Computation is the study of infinity. That is how I like to think about it. It doesn't seem that way when you're building a website (well, in some ways because it's not at that point), but every algorithm, data structure, etc is an investigation into a certain part of infinity. Think of the way in which we generally categorize algorithms (Big-O notation)... that's just characterizing infinity.
If the memory is bounded then your software is a simple finite automaton, and can be decided in finite time. The issue is with unbounded memory. The issue with the halting problem is a simple characteristic of infinity. This is actually what people are noticing when they say that computation is a fundamental part of the universe. They are correct! The universe deals with infinitisemals all the time. As humans, we have only discovered ways of dealing with certain classes of infinitesemals (calculus). The others remain beyond our ability to characterize. Indeed, some have been proven to be uncharacterizable.

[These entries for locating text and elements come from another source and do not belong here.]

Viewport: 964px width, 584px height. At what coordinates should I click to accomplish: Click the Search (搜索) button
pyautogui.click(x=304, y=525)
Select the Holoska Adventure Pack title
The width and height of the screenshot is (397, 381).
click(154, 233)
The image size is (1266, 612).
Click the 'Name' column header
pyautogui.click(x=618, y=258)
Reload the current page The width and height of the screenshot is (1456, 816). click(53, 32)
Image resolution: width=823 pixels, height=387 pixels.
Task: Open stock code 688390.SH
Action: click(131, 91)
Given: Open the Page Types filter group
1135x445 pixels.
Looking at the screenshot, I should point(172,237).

You might enjoy the book Escher Gödel Bach, the Eternal Golden Braid by Douglas Hofstadter, which will open up the world, power, and "danger" of proofs using contradiction to you.
What even is computation? State-based inference. But intelligence itself does not rely on computation, only its biological counterweight seems to and only in certain situations. If Computation is a "Universal Concept" then there are at least 4 or 5 more "Universal Concepts" analogous to intuition and spontaneity.

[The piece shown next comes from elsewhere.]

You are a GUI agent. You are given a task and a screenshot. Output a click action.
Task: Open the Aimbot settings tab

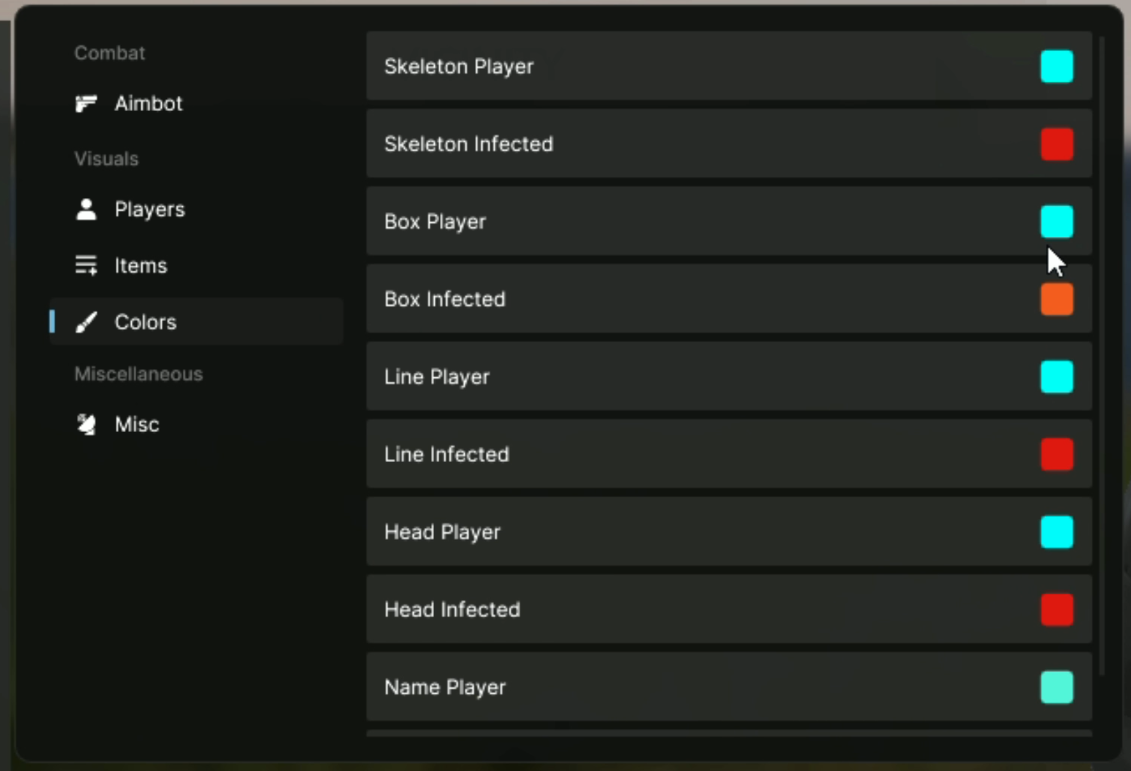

For those that are unfamiliar, Tim Roughgarden is a phenomenal instructor, and has made significant contributions to the field of algorithmic game theory, which has strong connections to a lot of the work he appears to be doing here. I highly recommend his excellent introductory lectures on the subject, especially if you're interested in pursuing his ideas here more rigorously: https://www.youtube.com/watch?v=TM_QFmQU_VA&list=PLEGCF-WLh2...
His website also hosts a bunch more work as well as various lecture notes and exercises: https://timroughgarden.org/
Tim's lectures helped me a lot during my PhD when I was getting up to speed on this subject, and some of the more nuanced ways that computer scientists have worked with these broad algorithmic problems.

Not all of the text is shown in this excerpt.